__Bloque de texto__:
Tomó una decisión tres días antes de irse. Porque mi marido murió en la semana 35 de embarazo. Solo tuvo tiempo de escuchar su corazón, de sentir las pataditas a través de mi piel, de elegir su nombre. No pudo llegar a verlo ni a comprobar que su hijo es su vivo reflejo.

Me quedé sin el amor de vida cuando estaba a punto de dar a luz al mejor regalo que pudo hacer. Aunque confieso que por aquel entonces no lo veía así. No era capaz, el dolor era tan grande. Su ausencia opacaba todo lo demás. Incluso la llegada al mundo de nuestro bebé. Un niño sano y perfecto y con ese parecido tan evidente desde su primer día de vida. Tanto, tanto, que me dolía mirarlo. Porque mi niño era el recuerdo permanente de la pérdida. De que ya solo estábamos él y yo. Y la pena era doble, porque yo estaba viuda, pero mi niño no tenía padre. ¿Cómo íbamos a superar eso? ¿Cómo iba a criarlo sola?

No había querido aceptar que mi marido se moría y no quería aceptar que la vida seguía para mí. Tardé mucho en salir del agujero de pena y autocompasión en el que me había caído. Por suerte, la realidad era que, aunque nos faltaba ÉL, no estábamos solos para nada. Teníamos gente que nos quería a nuestro alrededor y que tiraron de mí cuando yo no tenía fuerzas. Gracias a su ayuda conseguí ir remontando. Poquito a poco, un pasito cada vez.

[Registros de un conjunto de datos para señalar]
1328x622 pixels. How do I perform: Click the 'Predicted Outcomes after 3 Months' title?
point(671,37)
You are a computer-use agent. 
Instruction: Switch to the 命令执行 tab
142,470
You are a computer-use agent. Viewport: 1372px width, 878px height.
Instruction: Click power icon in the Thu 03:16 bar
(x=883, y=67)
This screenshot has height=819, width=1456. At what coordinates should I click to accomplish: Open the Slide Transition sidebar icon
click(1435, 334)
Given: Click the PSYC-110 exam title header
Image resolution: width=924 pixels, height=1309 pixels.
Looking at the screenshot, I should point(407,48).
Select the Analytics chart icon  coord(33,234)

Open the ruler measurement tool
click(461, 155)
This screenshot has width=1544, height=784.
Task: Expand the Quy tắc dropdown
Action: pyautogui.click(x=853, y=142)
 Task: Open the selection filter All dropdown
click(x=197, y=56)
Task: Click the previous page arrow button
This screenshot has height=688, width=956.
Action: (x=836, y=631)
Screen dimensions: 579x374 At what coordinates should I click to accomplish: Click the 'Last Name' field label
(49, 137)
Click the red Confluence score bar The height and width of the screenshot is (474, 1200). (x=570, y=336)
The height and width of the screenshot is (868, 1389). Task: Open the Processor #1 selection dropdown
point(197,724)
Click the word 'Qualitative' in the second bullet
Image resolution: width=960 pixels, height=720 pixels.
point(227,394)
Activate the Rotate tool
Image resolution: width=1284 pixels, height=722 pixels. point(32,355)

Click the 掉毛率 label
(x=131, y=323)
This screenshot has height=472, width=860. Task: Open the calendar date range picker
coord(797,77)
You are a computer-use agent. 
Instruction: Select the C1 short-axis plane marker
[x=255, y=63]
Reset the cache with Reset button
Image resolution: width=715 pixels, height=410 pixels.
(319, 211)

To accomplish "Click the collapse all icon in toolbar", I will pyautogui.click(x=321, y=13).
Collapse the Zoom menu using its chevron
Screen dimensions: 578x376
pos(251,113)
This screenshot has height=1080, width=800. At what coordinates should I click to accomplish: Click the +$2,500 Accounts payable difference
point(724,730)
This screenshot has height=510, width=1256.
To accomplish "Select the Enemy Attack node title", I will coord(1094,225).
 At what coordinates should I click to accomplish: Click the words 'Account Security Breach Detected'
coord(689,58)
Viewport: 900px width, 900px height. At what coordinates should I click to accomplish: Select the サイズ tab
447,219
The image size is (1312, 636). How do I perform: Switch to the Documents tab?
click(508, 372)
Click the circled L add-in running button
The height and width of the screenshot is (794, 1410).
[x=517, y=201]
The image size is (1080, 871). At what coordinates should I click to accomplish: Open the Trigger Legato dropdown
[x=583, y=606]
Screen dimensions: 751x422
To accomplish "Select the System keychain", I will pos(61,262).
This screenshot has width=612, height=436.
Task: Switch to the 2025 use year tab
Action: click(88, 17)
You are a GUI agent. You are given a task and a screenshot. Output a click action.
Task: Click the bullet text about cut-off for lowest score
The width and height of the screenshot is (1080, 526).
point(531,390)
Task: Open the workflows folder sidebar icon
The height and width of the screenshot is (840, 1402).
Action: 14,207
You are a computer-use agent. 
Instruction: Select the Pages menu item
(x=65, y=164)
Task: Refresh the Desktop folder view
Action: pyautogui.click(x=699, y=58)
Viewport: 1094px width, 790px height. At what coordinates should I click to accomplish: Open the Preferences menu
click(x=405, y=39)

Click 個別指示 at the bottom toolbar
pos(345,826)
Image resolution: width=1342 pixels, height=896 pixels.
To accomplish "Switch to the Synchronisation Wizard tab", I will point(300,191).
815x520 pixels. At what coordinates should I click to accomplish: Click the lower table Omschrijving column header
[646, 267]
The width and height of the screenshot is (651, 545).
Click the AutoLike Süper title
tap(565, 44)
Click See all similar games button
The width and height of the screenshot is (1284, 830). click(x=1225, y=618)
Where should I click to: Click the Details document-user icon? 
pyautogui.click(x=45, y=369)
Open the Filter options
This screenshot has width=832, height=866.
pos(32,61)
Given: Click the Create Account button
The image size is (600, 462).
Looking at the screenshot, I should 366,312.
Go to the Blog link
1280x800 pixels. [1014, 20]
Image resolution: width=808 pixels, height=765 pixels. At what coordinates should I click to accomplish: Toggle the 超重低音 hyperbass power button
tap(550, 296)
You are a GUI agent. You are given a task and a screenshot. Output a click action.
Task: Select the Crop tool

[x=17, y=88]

__Tarea__:
Devuelve sin cambios el trozo del texto sobre la muerte del marido que va desde "No había querido" hasta "pasito cada vez.", incluidas estas últimas palabras. Los registros no tienen nada que ver con esto.

__Respuesta__:
No había querido aceptar que mi marido se moría y no quería aceptar que la vida seguía para mí. Tardé mucho en salir del agujero de pena y autocompasión en el que me había caído. Por suerte, la realidad era que, aunque nos faltaba ÉL, no estábamos solos para nada. Teníamos gente que nos quería a nuestro alrededor y que tiraron de mí cuando yo no tenía fuerzas. Gracias a su ayuda conseguí ir remontando. Poquito a poco, un pasito cada vez.